71 I turn to the question of quantum.
72 The respondents seek $133,398.45 (exclusive of GST) by way of security. Ms Burrows submitted that in doing so the respondents seek a complete indemnity for their costs of the proceeding. That is because the respondents seek by way of security the amount they say they could be entitled to if they successfully defend the proceeding and obtain an order for their costs. In addition, and despite not adducing any evidence to this effect (or making any submission or leading evidence in relation to stultification), Ms Burrows submitted that to order the amount sought by the respondents as security would be unjust because it would "cut [the proceeding] off at the knees".
73 Ms Burrows contended that the Court would infer, based on the way in which the respondents had conducted their application for security, that the estimates provided by them are over estimates and that a significant discount should be applied, of approximately 50%. This was because of the way in which the respondents have conducted the litigation, having filed a significant amount of evidence just prior to the hearing and the fact that there were three solicitors and one graduate-at-law present at the hearing.

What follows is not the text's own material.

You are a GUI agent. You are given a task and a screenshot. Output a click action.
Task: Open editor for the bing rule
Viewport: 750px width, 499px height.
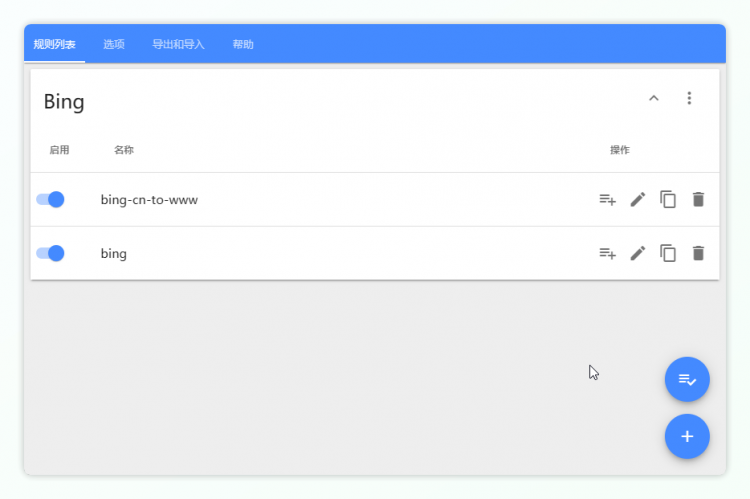tap(637, 253)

74 Other than the 6 February 2020 Email adduced by the respondents (see [32(4)] above), Ms Burrows did not rely upon nor produce any evidence to support the contention that the proceeding would "be cut off at the knees" if an order was made that she pay the amount sought by the respondents as security, or any amount. To the extent she does so, the 6 February 2020 Email is now more than three years old and can only be taken to describe her circumstances as at that time and there is no evidence from Ms Burrows to the effect that her circumstances remain as described in the 6 February 2020 Email.
75 Further, I do not accept that the respondents seek a complete indemnity for their costs. In estimating the respondents' costs Mr Siddle has considered the likely steps in the litigation and time for each step. He has then applied a discount based on the likely recovery on a taxation and adopted the mid-point of 70% recovery. That is, he has done the best he can to provide a fair estimate of likely recoverable fees. Ms Burrows has not led any evidence which challenges Mr Siddle's estimates including as to likely recovery. Accepting that there were four representatives of the respondents present in Court on this application does not lead me to reject or reduce Mr Siddle's estimate. That is because the estimate does not reflect that level of resourcing of this application or any other step in the proceeding. It was prepared on a more modest basis, in terms of resourcing.
76 Ms Burrows has not established that the quantum sought should be reduced in any significant way. I am satisfied that is just that Ms Burrows provide security for the respondents' costs in the sum of $130,000.